Picture a common scene from any Warner Brothers “Road Runner” cartoon.  Typically (and frequently) we see the Road Runner’s nemesis, the hapless Wile E. Coyote, defying gravity, suspended in mid-air (maybe while clutching an anvil), ten feet away from the nearby cliff face.  Any child will be able to tell you on his or her first viewing exactly what happens next: Wile E. Coyote will plummet earthward, succumbing to the inexorable forces of gravity.  The child will also know that the situation is drawn from comedy and not tragedy.  In a similar situation machine learning will be able to reach neither of these two conclusions.

Machine learning is brittle.  It’s data-hungry and does not lend itself to situations that are not data-rich.  It’s unable to attack tasks that don’t require vast amounts of trial and error.  It remains subservient to its training data and cannot generalize outside this training space: imagine Google’s haircut appointment chatbot having to spontaneously engage you in a conversation about lacrosse or barbecue.  Furthermore, machine learning is vulnerable to perturbations in its data, leading to data-hacking and mis-training.

The strength of machine learning – that it’s able to find correlations and associations within vast seas of data – is also its weakness: it’s only able to find correlations and associations within vast seas of data. If there’s enough training data – a nontrivial “if” – machine learning is great at closed-end mappings of inputs to outputs (“curve fitting” in computer scientists’ parlance).  But not only do novel situations (i.e., little or no training data) defeat machine learning, but pure curve-fitting doesn’t solve a very broad class of real-world problems.

Machine learning is a brute force-driven pattern-matching engine, not an intuition-driven common sense engine.  There’s a broad range of tasks that machine learning is incapable of addressing today, and until it’s able to do so – by correctly interpreting Wile E. Coyote’s predicament – AGI will remain solely in the realm of science fiction.

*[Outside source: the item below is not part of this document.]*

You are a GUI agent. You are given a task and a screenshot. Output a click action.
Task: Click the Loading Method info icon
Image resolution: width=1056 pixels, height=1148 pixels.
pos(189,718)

To finally reach AGI, machine learning will have to progress past mere curve-fitting to understand real-world physics, psychology / emotion, and causal models, exactly like any human child can do.  This goal is still distant (even assuming the advent of some breakthrough new computer architecture) in technology’s future.  While machine learning excels at classification problems – far outperforming human capabilities – humans are uniquely able to draw conclusions from widely-scattered inferences, frequently from data received long before, and even from data only faintly perceived.  In the real world, needless to say, data doesn’t come neatly packaged and labeled, nor does it come in deluges of volume.

The Turing Test Redux

In the end, we’ll know when the opportunity of AGI has been achieved when machines are able to autonomously populate (assimilate, understand) abstract models of the real world.  It will have been achieved when machines acquire the ability to autonomously learn from experience and past evidence.  It will have been achieved when machines show the same flexibility in surmounting novel problems as humans, and it is this last capability which brings us to what might be the final test for AGI.

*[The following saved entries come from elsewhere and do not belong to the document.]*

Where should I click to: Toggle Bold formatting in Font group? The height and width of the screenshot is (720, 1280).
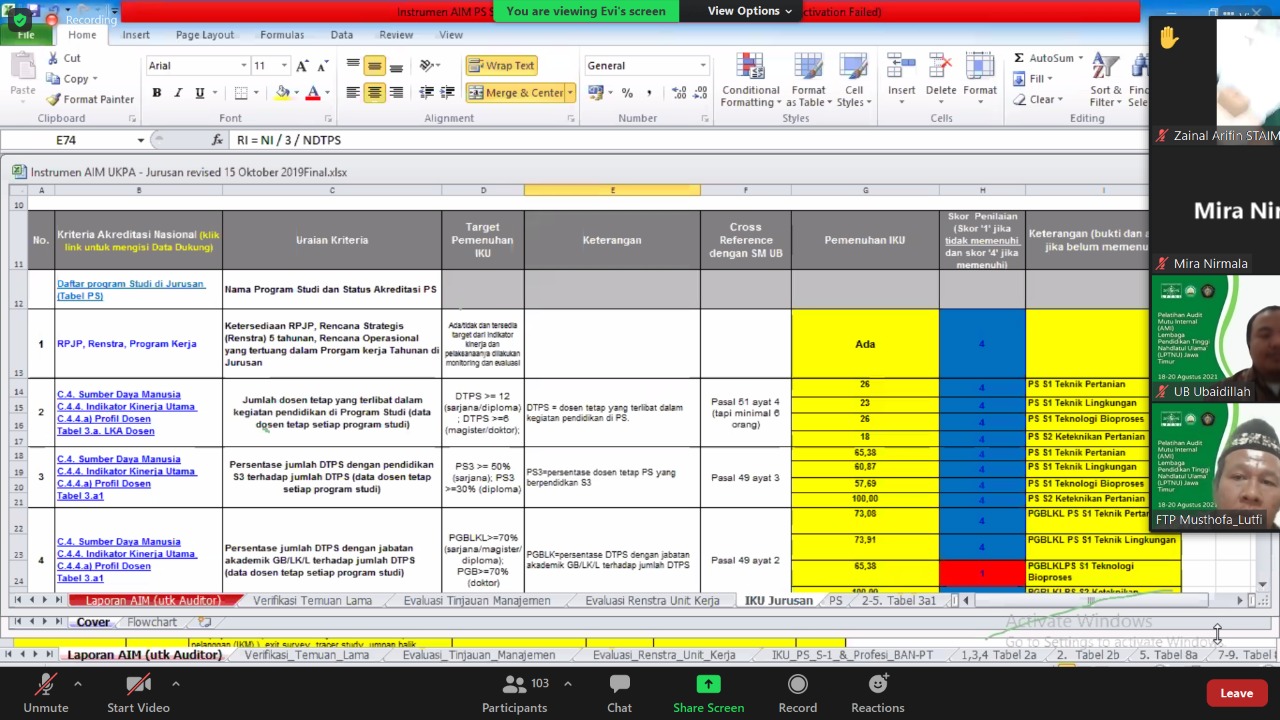point(156,93)
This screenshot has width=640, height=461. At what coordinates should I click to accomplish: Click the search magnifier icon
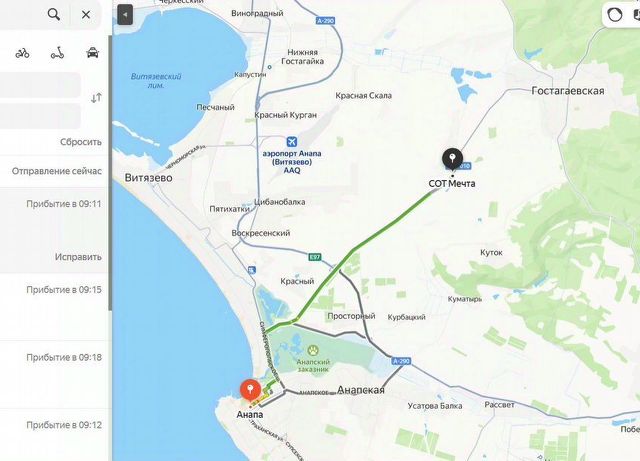(x=53, y=15)
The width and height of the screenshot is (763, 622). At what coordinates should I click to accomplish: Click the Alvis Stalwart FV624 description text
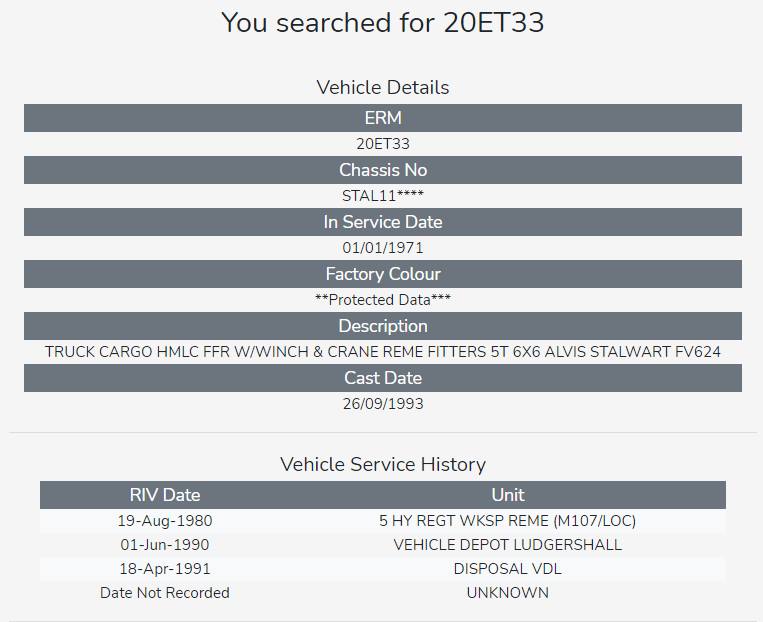(382, 352)
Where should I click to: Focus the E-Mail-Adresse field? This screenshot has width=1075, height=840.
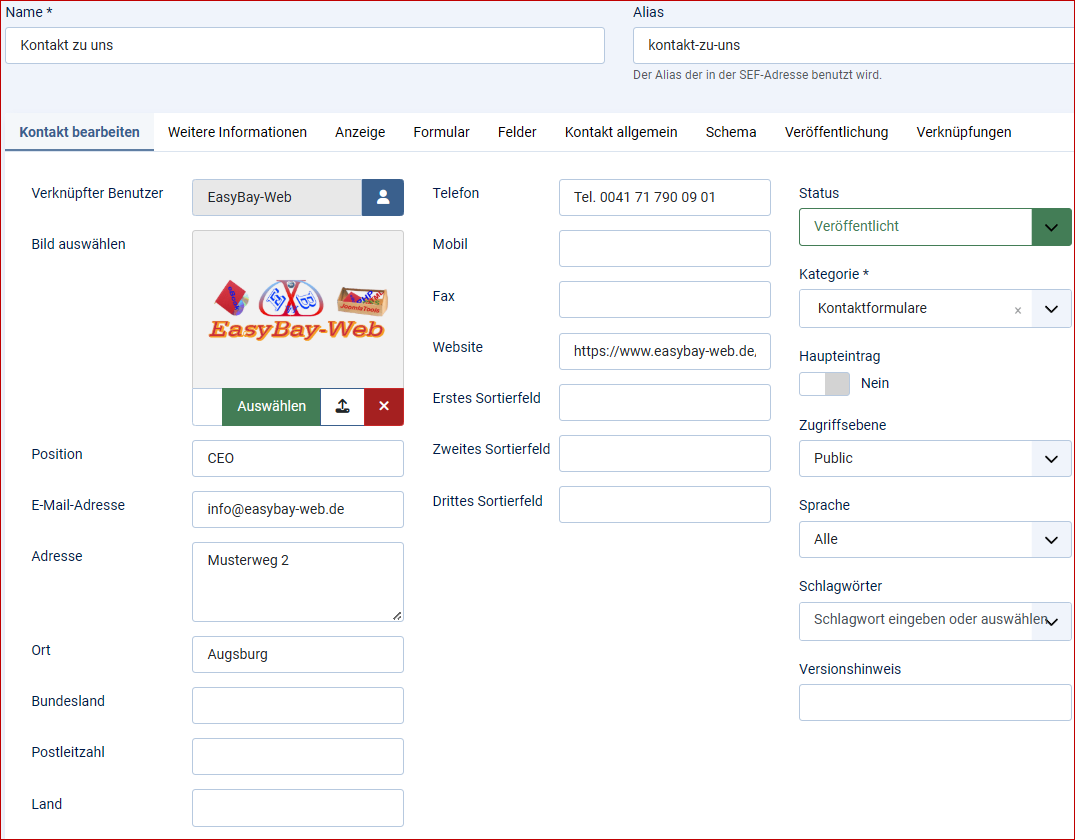[297, 510]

Historically, the Turing Test has been viewed as the acid test for whether machines can think as humans.  Hans Moravec’s paradox is another measure of artificial general intelligence, as is Hector Levesque’s Winograd Schema Challenge.  But perhaps a new measure might now be applied, the Rumsfeld Test: specifically, the ability of a machine to deal with the fuzzy uncertainties of “unknown unknowns”, just as humans are so adept at doing.  Passing the Rumsfeld Test might require that these next-generation systems be partially rules-driven, partially data-driven, and perhaps – in the interests of keeping humans gainfully employed – even partially human-driven.

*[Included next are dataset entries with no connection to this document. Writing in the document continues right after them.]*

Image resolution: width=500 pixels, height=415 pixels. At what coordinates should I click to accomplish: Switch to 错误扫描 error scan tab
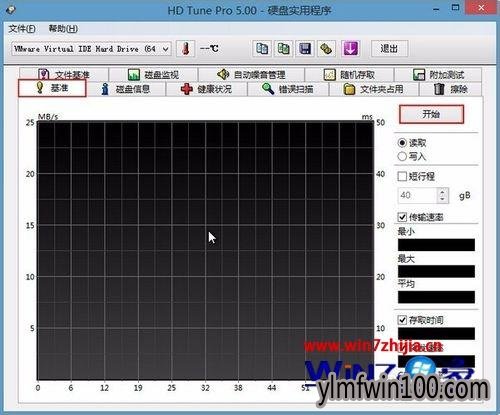288,89
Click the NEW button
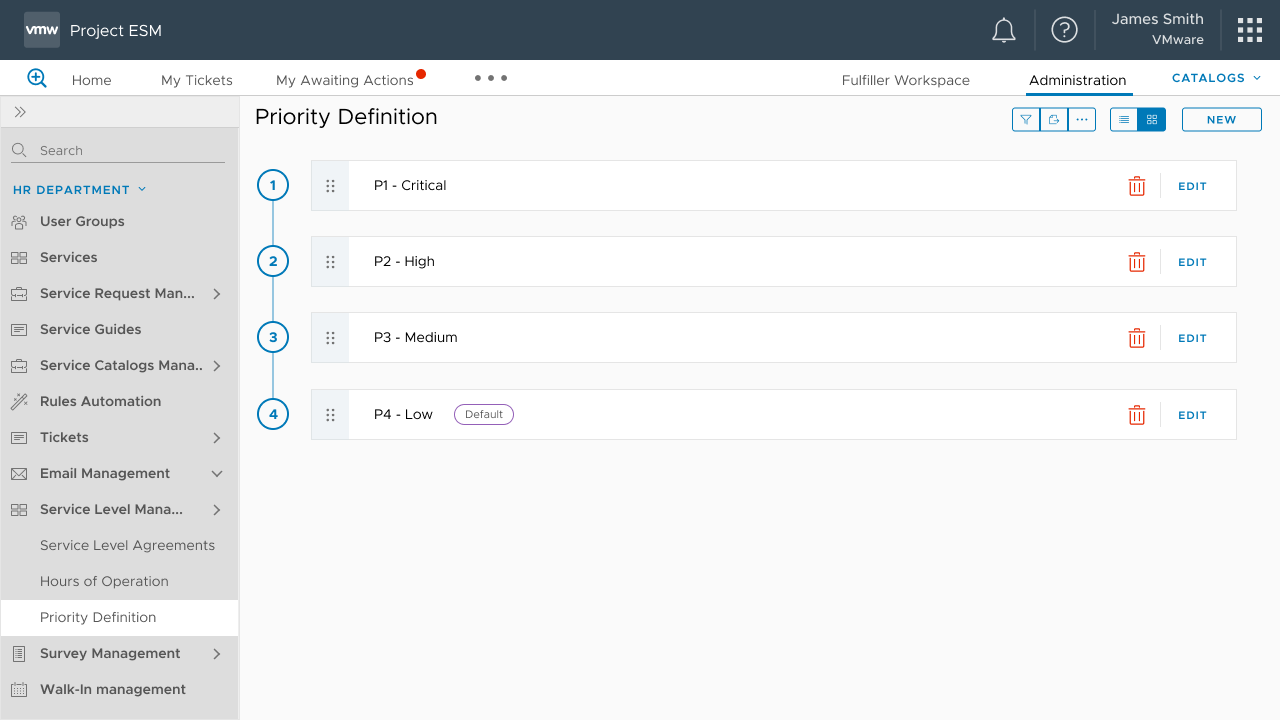1280x720 pixels. 1221,119
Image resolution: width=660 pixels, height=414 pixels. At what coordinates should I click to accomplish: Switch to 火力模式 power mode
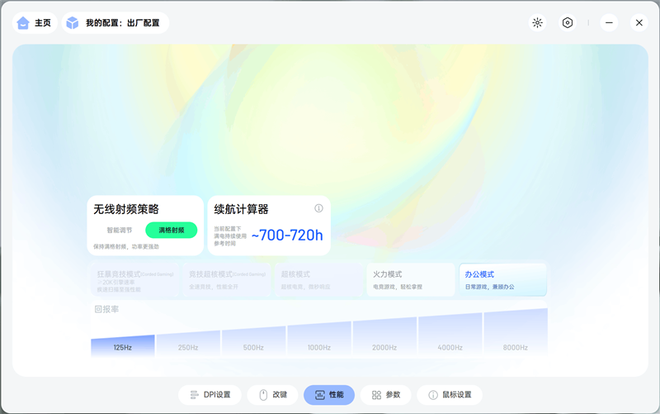(411, 279)
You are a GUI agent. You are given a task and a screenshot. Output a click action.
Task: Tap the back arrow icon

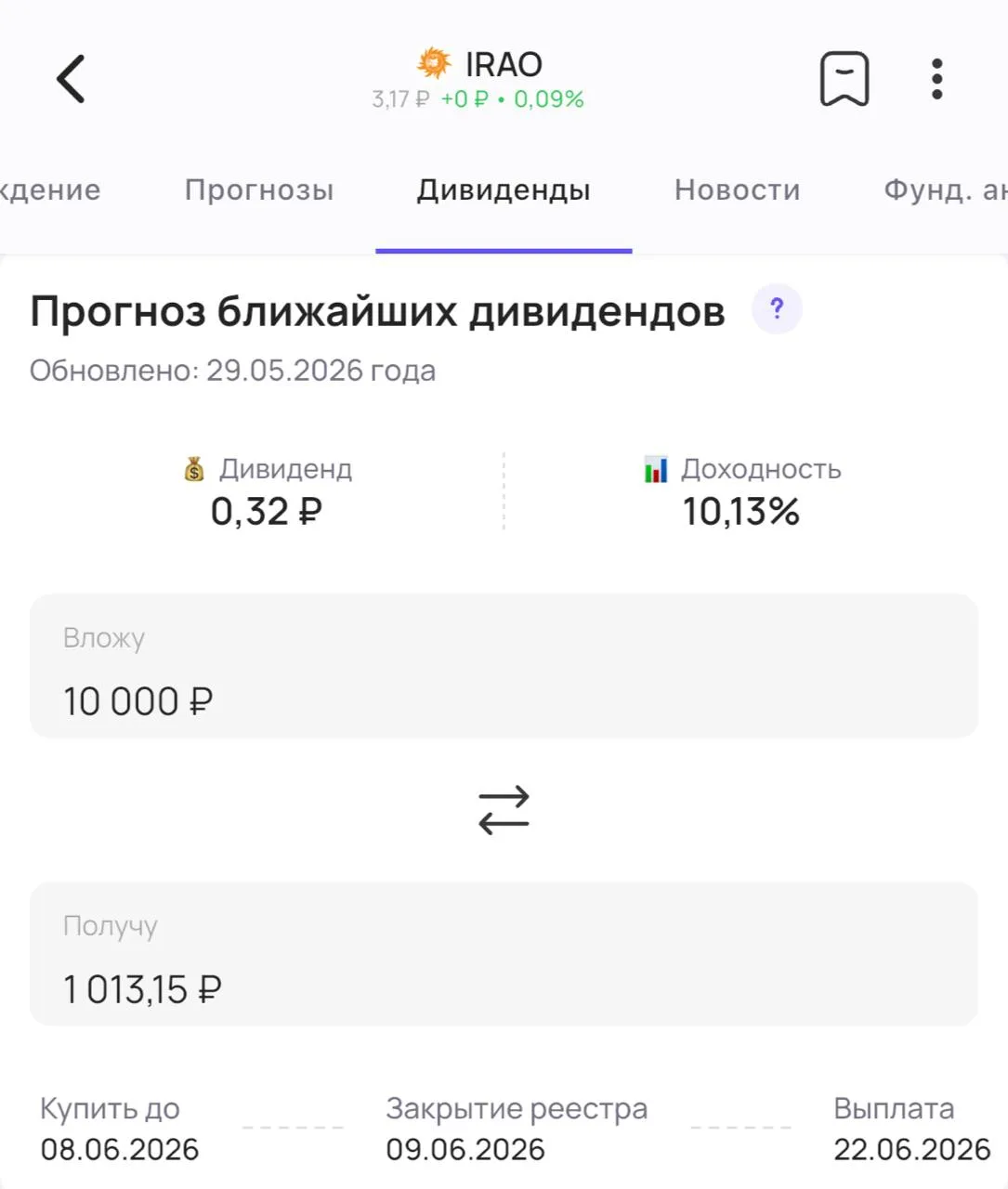click(x=72, y=78)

To ensure that investors (and entrepreneurs) not fall victim to the abundant hype within AI we need to always have a clear-eyed understanding of what it can do today and what it might be able to do tomorrow.  Innovation in AI, including one day passing the Rumsfeld Test, will create new business models, and will continue to drive our future opportunities for entrepreneurship.  The 21^st Century will ever be known as the AI Century.